Copy the rows verbatim, starting at the line that contains "Expand the search" and ending after the line that contains "(x=1260, y=353)".

=== ENTRIES SUPPLIED ===

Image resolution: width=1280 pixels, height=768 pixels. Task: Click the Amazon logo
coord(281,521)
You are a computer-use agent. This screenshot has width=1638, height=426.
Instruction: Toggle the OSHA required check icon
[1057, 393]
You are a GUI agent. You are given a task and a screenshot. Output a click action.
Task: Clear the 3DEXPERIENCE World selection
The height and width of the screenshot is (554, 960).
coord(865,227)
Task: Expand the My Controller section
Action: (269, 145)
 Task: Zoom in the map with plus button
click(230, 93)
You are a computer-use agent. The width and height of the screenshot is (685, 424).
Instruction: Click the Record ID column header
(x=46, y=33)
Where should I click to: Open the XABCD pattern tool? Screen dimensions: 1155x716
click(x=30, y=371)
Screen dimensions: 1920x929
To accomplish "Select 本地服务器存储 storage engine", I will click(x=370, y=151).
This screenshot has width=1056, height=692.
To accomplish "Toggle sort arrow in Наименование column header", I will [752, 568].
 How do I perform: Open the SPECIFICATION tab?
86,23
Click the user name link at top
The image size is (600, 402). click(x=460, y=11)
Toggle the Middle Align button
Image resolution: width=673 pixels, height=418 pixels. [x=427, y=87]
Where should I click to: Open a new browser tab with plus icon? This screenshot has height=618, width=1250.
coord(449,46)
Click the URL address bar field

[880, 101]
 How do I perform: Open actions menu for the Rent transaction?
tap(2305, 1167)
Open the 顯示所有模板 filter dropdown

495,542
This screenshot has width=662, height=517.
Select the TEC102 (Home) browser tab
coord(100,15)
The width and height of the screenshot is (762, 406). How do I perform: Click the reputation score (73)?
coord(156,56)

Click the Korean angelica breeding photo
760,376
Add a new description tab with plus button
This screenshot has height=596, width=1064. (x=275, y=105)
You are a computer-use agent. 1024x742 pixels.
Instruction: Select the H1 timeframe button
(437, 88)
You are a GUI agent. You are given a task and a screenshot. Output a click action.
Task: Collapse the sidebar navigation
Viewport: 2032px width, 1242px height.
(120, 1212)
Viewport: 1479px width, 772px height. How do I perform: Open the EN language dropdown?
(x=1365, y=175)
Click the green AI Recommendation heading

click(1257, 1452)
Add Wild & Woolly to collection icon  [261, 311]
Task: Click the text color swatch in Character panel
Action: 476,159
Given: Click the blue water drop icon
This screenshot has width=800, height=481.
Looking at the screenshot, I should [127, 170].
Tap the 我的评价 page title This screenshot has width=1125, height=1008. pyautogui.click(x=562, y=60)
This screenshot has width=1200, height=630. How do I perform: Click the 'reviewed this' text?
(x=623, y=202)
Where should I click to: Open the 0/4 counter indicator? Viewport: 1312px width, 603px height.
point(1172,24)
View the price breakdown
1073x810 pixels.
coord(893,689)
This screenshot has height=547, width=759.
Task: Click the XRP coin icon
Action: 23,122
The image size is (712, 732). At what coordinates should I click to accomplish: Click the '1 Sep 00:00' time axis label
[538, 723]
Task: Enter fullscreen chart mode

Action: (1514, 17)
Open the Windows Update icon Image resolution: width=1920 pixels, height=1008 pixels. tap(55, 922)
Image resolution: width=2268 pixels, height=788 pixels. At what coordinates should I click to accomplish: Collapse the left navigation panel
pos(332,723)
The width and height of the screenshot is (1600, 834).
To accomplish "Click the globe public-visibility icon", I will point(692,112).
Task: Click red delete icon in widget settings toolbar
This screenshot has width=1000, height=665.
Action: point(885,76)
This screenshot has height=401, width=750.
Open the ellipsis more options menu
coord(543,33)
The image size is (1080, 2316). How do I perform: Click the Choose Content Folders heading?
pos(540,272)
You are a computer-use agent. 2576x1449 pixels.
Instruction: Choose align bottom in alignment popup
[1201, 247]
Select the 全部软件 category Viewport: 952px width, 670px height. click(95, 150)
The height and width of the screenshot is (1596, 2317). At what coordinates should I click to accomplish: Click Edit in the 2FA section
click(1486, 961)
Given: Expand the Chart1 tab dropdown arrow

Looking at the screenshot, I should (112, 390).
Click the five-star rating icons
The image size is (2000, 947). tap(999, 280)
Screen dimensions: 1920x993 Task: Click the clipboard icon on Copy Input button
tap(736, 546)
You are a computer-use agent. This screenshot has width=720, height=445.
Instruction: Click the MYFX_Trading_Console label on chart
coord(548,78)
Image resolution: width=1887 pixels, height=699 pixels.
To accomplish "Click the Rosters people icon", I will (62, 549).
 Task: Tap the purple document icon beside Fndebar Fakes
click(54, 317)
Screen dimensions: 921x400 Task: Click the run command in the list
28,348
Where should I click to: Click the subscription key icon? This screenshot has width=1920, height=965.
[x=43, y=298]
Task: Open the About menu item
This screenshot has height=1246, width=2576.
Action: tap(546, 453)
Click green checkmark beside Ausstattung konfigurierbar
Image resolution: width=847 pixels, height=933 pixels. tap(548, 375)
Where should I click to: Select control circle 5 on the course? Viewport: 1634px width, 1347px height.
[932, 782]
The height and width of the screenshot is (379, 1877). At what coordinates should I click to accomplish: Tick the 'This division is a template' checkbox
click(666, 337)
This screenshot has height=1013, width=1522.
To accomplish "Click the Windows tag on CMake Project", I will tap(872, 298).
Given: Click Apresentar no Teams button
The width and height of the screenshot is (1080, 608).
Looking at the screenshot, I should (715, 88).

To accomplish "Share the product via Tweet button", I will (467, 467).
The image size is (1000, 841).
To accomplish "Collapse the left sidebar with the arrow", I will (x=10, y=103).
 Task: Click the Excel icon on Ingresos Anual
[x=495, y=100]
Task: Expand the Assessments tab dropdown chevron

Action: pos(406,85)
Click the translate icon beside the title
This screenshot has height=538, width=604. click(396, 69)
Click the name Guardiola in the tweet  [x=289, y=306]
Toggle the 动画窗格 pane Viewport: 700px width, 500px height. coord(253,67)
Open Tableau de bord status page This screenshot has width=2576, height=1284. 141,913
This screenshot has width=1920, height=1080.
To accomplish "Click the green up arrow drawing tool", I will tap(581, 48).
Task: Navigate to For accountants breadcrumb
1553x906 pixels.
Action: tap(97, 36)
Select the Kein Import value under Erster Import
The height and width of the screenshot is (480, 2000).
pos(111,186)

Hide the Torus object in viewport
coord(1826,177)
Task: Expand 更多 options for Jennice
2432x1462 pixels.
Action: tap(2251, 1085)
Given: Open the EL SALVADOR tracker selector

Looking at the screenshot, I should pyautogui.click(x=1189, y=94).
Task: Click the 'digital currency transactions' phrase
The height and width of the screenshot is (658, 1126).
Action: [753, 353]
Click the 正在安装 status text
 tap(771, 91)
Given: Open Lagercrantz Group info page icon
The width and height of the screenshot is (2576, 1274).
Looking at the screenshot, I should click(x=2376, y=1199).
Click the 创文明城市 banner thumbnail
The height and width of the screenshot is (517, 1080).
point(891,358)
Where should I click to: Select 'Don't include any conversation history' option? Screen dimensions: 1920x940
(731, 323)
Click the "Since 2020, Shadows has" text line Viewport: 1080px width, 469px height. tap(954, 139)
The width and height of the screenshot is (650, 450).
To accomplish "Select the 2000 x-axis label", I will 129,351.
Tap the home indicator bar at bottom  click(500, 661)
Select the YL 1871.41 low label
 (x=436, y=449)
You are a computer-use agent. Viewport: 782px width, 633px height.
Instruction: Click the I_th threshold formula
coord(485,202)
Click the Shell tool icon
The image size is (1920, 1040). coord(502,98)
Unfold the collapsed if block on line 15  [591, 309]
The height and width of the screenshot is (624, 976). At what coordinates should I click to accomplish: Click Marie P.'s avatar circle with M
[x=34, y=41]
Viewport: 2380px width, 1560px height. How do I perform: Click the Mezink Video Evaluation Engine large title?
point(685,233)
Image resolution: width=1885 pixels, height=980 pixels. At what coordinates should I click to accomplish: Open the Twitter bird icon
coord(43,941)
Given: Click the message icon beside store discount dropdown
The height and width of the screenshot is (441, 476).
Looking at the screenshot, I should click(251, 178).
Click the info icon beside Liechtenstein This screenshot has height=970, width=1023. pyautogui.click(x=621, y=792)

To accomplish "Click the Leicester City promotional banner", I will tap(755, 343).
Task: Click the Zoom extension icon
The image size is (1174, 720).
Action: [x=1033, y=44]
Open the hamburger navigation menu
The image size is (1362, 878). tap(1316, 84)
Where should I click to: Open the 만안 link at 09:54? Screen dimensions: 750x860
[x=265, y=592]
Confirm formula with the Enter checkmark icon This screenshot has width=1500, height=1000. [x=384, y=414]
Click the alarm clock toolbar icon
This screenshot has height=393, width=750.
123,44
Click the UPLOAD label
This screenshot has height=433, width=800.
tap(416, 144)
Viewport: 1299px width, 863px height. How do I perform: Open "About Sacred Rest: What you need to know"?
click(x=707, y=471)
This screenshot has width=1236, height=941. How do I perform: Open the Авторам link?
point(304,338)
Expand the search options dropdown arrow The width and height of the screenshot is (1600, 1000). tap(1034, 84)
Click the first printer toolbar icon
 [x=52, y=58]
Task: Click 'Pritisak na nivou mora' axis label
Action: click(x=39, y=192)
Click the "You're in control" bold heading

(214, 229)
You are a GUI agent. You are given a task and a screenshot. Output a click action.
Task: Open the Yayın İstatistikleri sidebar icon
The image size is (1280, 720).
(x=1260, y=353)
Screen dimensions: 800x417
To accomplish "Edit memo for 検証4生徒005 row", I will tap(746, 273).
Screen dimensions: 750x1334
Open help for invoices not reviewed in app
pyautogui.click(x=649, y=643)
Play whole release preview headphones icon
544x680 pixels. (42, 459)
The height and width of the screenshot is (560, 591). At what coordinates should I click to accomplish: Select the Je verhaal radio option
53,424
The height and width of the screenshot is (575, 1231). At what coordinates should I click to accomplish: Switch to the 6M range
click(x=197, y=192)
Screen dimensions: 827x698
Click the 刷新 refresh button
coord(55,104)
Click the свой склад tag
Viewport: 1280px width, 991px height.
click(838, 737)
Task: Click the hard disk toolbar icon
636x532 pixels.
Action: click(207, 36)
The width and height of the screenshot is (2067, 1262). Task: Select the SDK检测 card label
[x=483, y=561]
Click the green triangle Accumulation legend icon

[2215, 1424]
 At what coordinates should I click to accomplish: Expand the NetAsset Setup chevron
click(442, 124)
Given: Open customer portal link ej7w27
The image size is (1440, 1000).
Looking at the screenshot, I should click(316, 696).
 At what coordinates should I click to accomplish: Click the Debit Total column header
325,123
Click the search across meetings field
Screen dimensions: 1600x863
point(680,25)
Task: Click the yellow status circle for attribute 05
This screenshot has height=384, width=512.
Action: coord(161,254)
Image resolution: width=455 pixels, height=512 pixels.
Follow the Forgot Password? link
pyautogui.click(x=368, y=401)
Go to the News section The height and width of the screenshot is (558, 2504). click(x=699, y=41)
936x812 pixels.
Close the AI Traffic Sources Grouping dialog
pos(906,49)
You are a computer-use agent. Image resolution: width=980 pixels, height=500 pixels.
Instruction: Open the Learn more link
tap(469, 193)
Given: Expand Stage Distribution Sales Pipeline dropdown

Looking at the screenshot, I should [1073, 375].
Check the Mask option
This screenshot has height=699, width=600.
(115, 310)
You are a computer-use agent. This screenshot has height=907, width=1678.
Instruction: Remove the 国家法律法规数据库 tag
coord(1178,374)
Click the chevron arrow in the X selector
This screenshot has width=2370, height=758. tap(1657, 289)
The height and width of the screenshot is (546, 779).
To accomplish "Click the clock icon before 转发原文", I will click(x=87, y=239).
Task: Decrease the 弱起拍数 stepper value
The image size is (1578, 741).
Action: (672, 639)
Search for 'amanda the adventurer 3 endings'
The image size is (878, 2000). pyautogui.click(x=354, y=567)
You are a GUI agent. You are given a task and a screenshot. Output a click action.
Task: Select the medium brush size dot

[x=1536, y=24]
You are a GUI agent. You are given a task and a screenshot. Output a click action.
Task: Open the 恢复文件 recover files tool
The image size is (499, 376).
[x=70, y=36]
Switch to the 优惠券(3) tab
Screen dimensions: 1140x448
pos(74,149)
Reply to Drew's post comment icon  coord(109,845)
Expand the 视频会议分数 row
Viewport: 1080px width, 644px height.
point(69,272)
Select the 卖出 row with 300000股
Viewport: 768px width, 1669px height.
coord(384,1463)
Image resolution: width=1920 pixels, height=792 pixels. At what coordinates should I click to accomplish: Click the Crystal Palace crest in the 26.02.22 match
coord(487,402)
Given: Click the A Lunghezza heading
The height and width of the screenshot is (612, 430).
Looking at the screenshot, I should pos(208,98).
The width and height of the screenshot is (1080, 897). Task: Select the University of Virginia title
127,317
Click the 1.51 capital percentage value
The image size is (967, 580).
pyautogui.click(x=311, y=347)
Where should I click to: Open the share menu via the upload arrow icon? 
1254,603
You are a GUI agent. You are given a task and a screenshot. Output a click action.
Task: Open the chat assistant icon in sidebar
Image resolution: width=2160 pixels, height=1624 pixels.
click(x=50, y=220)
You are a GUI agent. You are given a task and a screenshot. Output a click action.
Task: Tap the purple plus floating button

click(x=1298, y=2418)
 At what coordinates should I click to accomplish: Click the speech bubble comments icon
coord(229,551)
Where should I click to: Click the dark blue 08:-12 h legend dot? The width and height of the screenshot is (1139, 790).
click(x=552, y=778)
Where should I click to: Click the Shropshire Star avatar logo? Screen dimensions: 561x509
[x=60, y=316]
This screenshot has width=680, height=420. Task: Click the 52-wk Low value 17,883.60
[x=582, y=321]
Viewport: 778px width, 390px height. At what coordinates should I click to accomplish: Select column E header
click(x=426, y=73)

===

EXERCISE SOLUTION:
Expand the search options dropdown arrow The width and height of the screenshot is (1600, 1000). tap(1034, 84)
Click the first printer toolbar icon
 [x=52, y=58]
Task: Click 'Pritisak na nivou mora' axis label
Action: click(x=39, y=192)
Click the "You're in control" bold heading

(214, 229)
You are a GUI agent. You are given a task and a screenshot. Output a click action.
Task: Open the Yayın İstatistikleri sidebar icon
The image size is (1280, 720).
(x=1260, y=353)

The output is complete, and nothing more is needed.